Tag Archives: bread sticks

Enriched dough for morning brioches or bread sticks

Fair warning that this isn’t a new recipe. I first published it here, but it’s a little hard to find and, in real life, I refer to it a lot so I thought it needed a renaissance. Plus I don’t use a bread machine anymore. But these, made into breadsticks, are my new breakfast obsession.

The idea came because last week, after recording a podcast which took an enormous amount of brain power, I had an excellent and enormous chicken salad sandwich at Honey & Co. And, not entirely sated because I ate it so fast even though the sandwich was enormous, and fancying something else (but not able to eat cakey things) I spotted a big fat doughy bread stick covered in seeds. I bought it and it was delicious. I managed to save half – the restraint – for my breakfast the next day.

I would imagine that the Honey & Co breadsticks may have been a chollah dough but not sure.
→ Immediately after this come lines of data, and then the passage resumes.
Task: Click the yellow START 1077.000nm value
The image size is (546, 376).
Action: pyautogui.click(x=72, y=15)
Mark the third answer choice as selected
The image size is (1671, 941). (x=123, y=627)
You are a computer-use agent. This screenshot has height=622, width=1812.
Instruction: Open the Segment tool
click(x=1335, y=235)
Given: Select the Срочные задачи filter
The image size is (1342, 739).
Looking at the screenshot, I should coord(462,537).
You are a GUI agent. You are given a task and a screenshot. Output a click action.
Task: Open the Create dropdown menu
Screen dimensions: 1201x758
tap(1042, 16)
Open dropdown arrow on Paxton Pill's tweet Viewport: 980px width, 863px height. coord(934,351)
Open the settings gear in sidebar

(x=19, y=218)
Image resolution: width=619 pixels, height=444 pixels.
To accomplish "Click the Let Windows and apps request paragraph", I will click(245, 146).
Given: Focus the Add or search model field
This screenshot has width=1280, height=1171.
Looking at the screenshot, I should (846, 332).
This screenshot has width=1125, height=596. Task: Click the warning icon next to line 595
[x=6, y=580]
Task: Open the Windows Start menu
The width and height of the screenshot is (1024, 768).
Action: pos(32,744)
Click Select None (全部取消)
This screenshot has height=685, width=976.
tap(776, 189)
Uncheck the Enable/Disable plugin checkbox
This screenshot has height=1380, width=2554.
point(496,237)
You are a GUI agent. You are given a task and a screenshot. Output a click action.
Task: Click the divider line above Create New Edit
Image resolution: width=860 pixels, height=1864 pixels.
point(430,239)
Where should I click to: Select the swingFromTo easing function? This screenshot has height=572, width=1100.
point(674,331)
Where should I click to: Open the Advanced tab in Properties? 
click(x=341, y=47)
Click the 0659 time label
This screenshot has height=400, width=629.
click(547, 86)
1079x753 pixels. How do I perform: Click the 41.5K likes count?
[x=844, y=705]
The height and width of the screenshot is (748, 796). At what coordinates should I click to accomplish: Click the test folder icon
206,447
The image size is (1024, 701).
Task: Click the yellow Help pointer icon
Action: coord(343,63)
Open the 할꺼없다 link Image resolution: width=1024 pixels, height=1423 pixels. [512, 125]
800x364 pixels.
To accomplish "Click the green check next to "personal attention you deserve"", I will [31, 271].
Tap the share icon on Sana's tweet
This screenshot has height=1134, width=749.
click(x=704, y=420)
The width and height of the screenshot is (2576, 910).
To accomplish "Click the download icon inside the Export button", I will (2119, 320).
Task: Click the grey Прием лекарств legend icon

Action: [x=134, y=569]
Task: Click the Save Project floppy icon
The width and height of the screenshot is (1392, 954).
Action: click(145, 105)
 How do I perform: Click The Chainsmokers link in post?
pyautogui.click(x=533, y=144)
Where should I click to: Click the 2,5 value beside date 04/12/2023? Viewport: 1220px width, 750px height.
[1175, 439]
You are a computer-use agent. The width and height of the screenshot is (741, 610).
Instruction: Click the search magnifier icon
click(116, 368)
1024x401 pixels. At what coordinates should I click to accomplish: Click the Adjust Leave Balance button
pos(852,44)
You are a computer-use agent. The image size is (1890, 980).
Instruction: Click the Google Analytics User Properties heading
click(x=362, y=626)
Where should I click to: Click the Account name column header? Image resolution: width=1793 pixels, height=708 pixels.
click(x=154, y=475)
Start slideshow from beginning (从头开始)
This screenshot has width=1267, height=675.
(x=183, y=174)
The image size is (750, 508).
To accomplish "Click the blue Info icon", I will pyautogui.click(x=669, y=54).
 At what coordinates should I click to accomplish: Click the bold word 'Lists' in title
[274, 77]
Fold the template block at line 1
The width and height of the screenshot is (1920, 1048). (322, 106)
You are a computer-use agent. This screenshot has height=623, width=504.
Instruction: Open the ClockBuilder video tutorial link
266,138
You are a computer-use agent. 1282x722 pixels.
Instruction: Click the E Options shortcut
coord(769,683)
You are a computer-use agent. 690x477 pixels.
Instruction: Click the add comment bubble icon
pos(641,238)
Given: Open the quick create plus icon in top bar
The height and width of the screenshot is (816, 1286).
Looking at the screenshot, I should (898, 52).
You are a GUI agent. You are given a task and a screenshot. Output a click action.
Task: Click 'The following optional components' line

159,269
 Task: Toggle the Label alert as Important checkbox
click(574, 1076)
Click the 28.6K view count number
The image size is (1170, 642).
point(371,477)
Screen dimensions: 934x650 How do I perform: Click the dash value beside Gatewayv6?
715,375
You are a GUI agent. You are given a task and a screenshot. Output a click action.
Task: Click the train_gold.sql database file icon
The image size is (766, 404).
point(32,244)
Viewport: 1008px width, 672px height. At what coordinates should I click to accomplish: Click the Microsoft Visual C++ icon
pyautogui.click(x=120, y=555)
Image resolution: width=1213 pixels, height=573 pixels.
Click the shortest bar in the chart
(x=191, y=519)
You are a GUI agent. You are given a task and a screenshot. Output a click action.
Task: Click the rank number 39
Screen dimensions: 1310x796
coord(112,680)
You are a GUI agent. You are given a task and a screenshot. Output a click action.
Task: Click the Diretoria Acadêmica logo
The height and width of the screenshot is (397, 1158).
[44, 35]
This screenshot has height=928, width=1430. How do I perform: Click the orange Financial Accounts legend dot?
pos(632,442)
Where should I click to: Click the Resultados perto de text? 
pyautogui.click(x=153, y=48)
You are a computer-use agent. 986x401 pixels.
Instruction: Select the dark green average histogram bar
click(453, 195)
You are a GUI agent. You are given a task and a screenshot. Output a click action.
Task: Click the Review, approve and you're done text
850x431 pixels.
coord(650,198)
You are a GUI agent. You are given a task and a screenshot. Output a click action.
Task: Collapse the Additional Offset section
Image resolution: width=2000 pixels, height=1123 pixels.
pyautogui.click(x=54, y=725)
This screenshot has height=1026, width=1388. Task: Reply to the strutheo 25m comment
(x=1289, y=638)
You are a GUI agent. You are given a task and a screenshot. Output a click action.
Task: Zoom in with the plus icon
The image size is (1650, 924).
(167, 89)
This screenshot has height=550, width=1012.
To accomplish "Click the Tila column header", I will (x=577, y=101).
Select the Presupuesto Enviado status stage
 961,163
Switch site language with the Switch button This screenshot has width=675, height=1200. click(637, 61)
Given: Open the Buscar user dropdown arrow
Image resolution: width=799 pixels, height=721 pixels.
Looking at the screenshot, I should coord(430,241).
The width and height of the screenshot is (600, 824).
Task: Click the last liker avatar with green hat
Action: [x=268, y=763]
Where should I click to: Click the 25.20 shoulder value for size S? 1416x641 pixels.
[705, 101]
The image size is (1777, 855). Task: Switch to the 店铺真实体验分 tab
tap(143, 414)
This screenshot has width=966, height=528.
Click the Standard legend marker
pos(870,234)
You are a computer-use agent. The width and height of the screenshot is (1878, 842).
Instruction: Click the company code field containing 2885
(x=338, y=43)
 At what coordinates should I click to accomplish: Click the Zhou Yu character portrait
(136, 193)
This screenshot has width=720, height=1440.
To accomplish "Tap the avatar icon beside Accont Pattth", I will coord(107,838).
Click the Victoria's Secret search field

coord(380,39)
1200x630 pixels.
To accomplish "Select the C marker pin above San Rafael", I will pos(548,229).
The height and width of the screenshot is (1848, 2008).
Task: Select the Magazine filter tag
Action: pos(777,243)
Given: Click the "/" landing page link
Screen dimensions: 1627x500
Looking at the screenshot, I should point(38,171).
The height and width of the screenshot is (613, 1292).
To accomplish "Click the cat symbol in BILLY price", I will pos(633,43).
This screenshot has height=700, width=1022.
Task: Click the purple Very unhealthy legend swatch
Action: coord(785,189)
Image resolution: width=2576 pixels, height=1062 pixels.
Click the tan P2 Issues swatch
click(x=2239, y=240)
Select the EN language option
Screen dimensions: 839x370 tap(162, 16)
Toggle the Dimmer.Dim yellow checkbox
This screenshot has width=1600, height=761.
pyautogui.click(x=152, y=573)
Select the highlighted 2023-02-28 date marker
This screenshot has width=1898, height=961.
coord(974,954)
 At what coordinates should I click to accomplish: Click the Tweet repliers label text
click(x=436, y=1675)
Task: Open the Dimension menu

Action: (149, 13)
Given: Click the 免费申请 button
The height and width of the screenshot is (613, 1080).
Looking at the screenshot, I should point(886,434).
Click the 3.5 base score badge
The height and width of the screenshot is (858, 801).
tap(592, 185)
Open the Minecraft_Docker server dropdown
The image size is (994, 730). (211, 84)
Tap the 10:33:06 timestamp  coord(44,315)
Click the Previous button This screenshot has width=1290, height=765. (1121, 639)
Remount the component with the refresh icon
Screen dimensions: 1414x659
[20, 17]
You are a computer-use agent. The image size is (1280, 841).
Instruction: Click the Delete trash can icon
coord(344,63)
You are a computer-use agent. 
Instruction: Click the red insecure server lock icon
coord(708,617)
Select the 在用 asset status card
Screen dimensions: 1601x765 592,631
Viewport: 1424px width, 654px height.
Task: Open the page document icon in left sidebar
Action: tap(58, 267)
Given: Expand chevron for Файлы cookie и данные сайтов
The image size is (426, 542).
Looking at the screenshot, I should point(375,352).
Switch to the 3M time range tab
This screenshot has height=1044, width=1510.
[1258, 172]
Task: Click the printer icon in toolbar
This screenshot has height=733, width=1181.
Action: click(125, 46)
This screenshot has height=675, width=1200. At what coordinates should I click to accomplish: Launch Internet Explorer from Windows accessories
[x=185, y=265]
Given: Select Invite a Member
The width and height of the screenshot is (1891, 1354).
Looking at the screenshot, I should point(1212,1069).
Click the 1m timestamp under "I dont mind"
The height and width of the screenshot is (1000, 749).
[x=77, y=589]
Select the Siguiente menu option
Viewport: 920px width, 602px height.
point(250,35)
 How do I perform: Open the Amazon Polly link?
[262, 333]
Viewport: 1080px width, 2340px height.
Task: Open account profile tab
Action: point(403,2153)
It was ‘sweet’ (relatively speaking) and rich and I determined to recreate the breadsticks when I got home.

Which I did the very next day using my years’ old enriched dough recipe.

It works very well. You can easily halve this dough, or augment it further but this, for us, makes eight breakfast brioches in mini loaf tins (I use this one and it’s fab) or you could use it to make two ‘stollen’ shaped loaves or I make eight seeded bread sticks.

Breakfast brioches, stuffed with chocolate chips and toasted flaked almonds

Ingredients

1 teaspoon of yeast (I use Dove’s Farm)
500g of white bread flour (I use 400g of white and 100g of wholemeal)
Two teaspoons of caster sugar
50g of butter, softened (I use Naturli Block as I don’t eat dairy)
Two eggs
Two tablespoons of dairy or plant milk (I use oat)
One teaspoon of salt
170ml of water
(A beaten egg or milk for brushing on pre baking)
Plus whatever inclusions you want, see below.

When you do get to bake them the oven needs to be on at 220C, for cooking times see further on.

That’s the basic dough. You put all the ingredients in a bowl and, using the dough stick on my Kenwood Chef, I knead it for ten minutes.

You can also do it by hand (in which case I would mix it together as best you, then leave it for ten minutes, go back to it and give it another light knead, leave it for another ten minutes, go back to it and give it a light knead (keep the dough covered during the rest periods) then leave it for thirty minutes and go back to it and give it a light knead then follow as per the instructions coming up.

If you want to add things in you can add them in towards the end of the ten minute machine knead, or at any point by hand before shaping.

For chocolate chip breakfast brioches I use 160g chocolate chips (the Island ones are excellent for this but of course any will do, or just chop up a bar of your preferred chocolate).

For the loaves I add 160g of nuts and seeds, you don’t have to be super precise with measuring as long as you don’t overwhelm the dough.

For the breadsticks I just sprinkle linseeds, sunflower seeds, sesame seeds and pumpkin seeds on the surface as I roll them out.

The breadsticks, shaped and about to go for an overnight rest in the fridge.



When the dough is nicely come together, either by 10 mins machine knead or by hand, you then leave it, covered, at room temperature for about an hour in a temperate room. If it’s super hot it may need a shorter time, if it’s cold maybe a bit longer. I know this is hard to gauge, and hard to explain.

At this point you then shape the dough into whatever you want it to become, what will be its destiny? If using a mini loaf tin I gently oil the tin but otherwise I put the shaped dough – in whatever shapes I’ve decided on – on a parchment lined tray and put in the oven overnight. This is, for me, the easiest way to deal with these babies. I leave the final, shaped, prove to the fridge. But if you want them sooner than that I’d give them another hour or so at room temperature before baking (ie no fridge prove).

When ready to cook you do so at 220C for between 10-25 minutes depending on what you’ve made – see below. They freeze really well and the breadsticks are great in the morning (I dip mine in my coffee (I’m Italian) and love love love them, for me they are the perfect gentle breakfast before a work out, and when you don’t eat pastries they are heavenly) or of course you can use them for dips. They make great lunchbox/picnic fare and travel well.

My youngest has the brioches with chocolate chips and nuts most mornings and i used to make these in loaves with nuts and dried fruit for my mamma. I hope you enjoy them!

Small brioches take 10mins, bigger ones take about 14mins.